Prima tappa The Clearing, palco dove la musica più dura introduce i timpani ad una guerra infinita di bassi: dubstep, techno, drum’n'bass, discreto l’afflusso e i primi etilici iniziano a fare la loro comparsa. Giù per la collina a sinistra arriviamo al mainstage: The Harbour, il piazzale enorme dove stasera si viaggia sulle coordinate della jamaican roots: parola d’ordine reggae! Iration Steppas & Kenny Knots, Chronixx & Zinc Fence Redemption, Buraka Som Sistema sono i capi indiscussi della serata, inframmezzati dalla pagliacciata esecutiva di The Heatwave, un deprecabile siparietto di bass music commerciale da twerking ignorante… pubblico entusiasta, cultori di musica raffinata al bar!
Vai risaliamo la collina fino al piatto forte della manifestazione: Fort Punta Christo, ovvero una dozzina di fortificazioni che nel 1800 servivano a difendere Pola, all’epoca uno dei maggiori porti d’Europa, da eventuali attacchi nemici. Ecco a voi un dedalo di trincee, cunicoli, muraglioni da suddividere in differenti location per differenti soundsystem: The Moat ovvero un rave continuo incastrato nel fossato attorno al castello, qui morti e feriti se ne contano a bizzeffe, entrarci non è difficile ma arrivare sottopalco è impresa davvero per pochi eletti. Strobo senza sosta e volumi disumani non lasciano scampo. Passiamo oltre: The Void o Arena 6, spiazzo adiacente dove si fa la fila per entrare, e capiamo presto il perché; musica sopraffina per lo più deep house e r & b raffinato, colonia di fashion victims e narcisi cui piace farsi fotografare da chiunque dimostri interesse per i loro look.

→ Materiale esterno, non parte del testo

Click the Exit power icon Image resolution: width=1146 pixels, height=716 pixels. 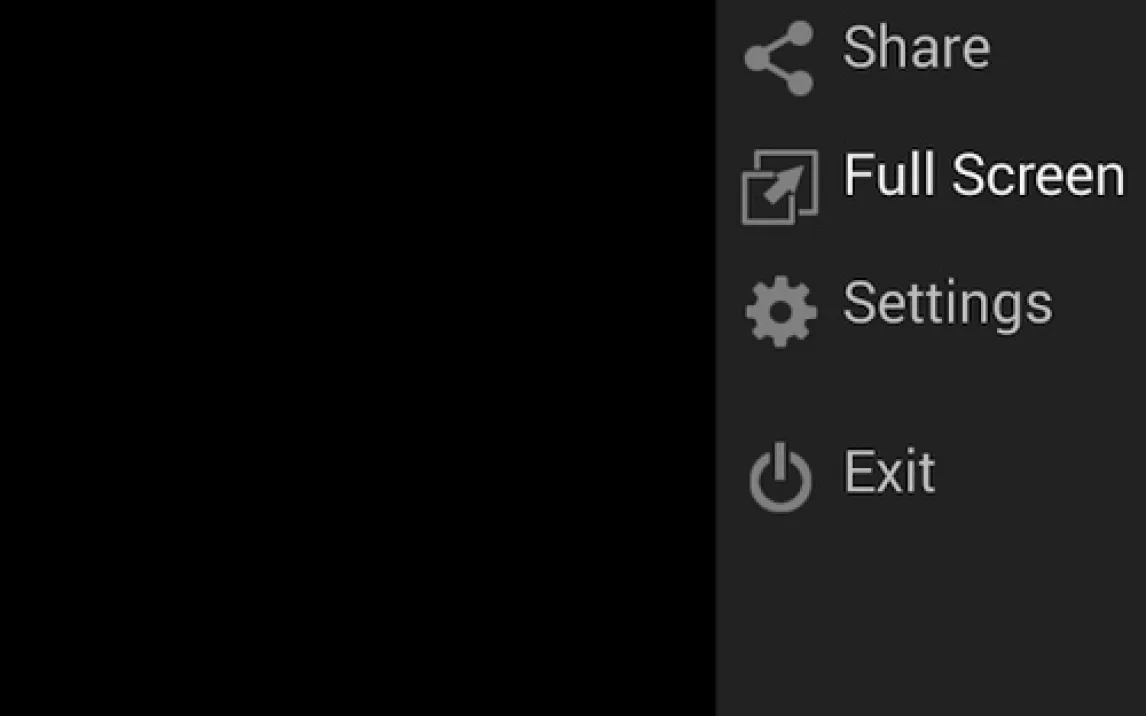click(x=781, y=477)
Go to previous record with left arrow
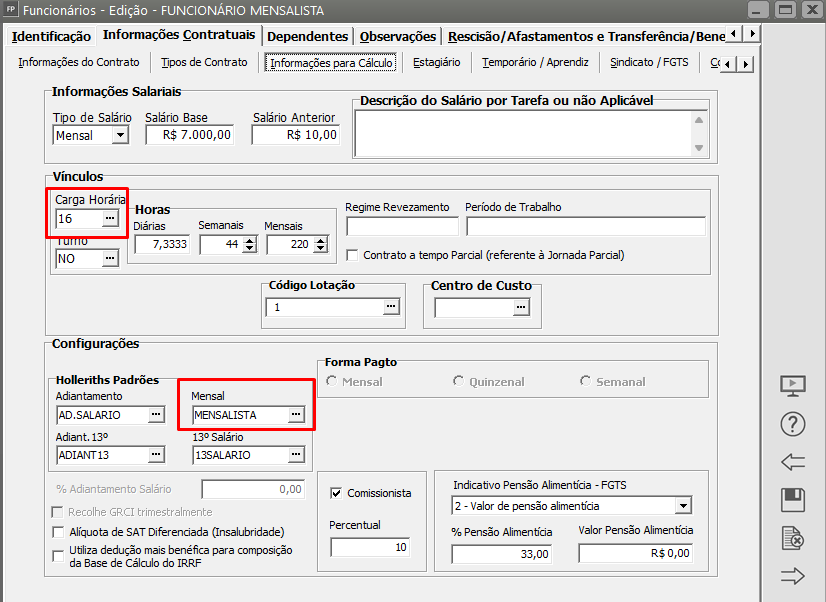Screen dimensions: 826x602 [x=792, y=462]
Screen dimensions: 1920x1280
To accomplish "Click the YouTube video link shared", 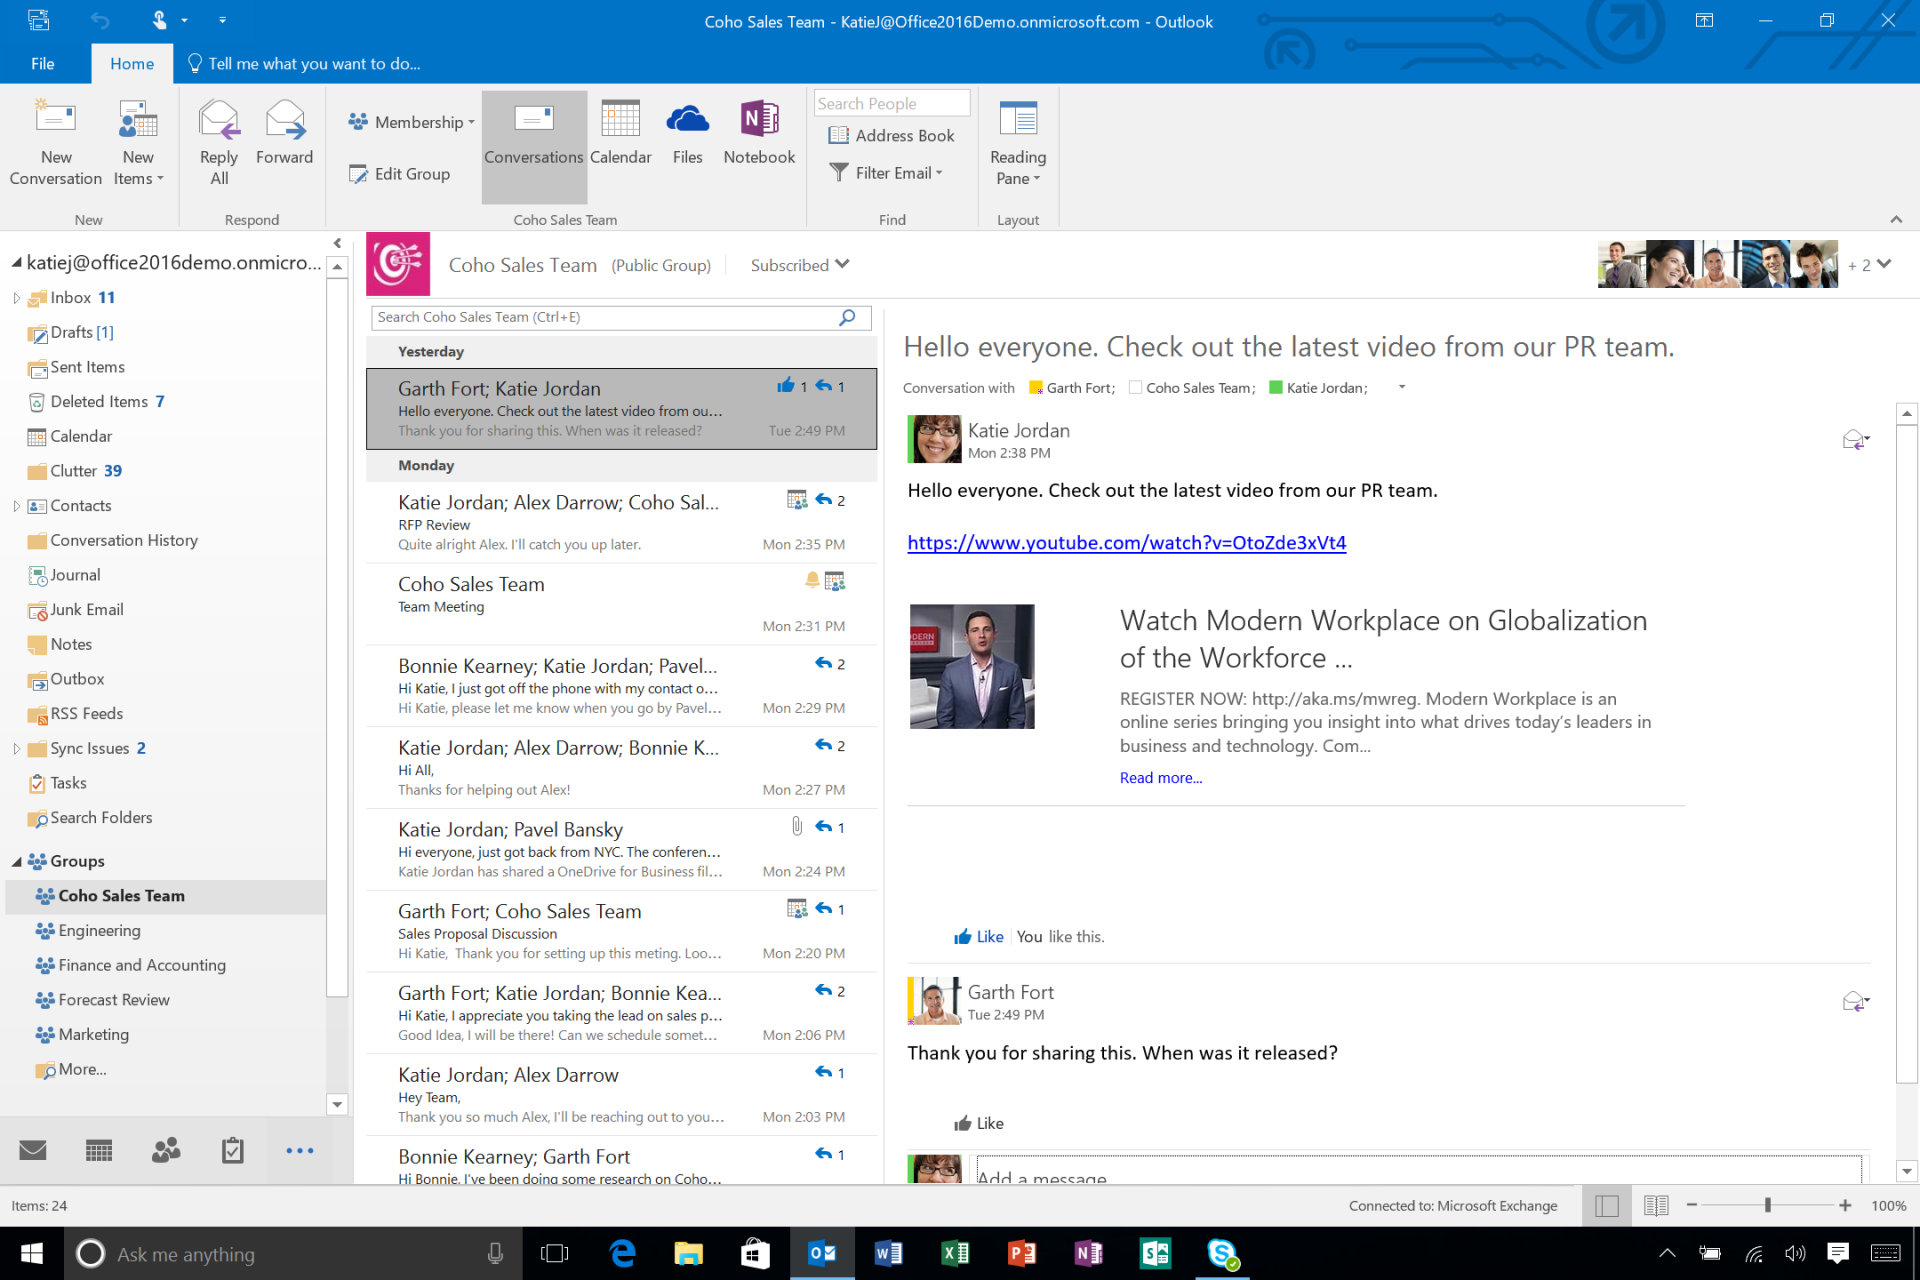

Proseguiamo il nostro giro nel prossimo girone: Mungo’s Arena, variopinti murales adornano pareti sulla base di ragamuffin’ impazzito, bandiere giamaicane e dreadlocks la fanno da padrona, ma il posto non riesce a riempirsi a dovere. Avanti tutta: Noah’s Ballroom, una cavea intima alla fine di un cunicolo inquietante, numero chiuso vista l’esigua capienza, e si ritorna all’elettronica pesante. Pioggia di luci e tempesta di watt riducono l’autonomia dentro la pancia del Forte. E allora avanti a Fort Arena 1 e uscita obbligata dal castello delle streghe technohippy, prendiamo fiato all’aperto riguadagnando il terreno perso sui colori giallo, rosso e verde. Giù per la discesa c’è pure un micro palco per rapper freestyle … inglesi tanto per cambiare, come pure tutto l’apparato medico sanitario.
Ok sono le 4,00 AM nonostante il macro rave non dia il minimo segno di cedimento, è tempo di capire se dopo i 40 minuti di ritorno esiste davvero un bus navetta, non prima di aver avvistato l’attracco forzato di un paio di Boat Parties, segno evidente che per uscirne vivo o sei un buon marinaio o sei un buon bevitore. Dopo 50 minuti d’attesa il bus è arrivato ma occhio ad avere cambiato i soldi, da queste parti è un attimo pagare un’ordinaria corsa sui mezzi locali come quella di un comodo taxi. Buonanotte!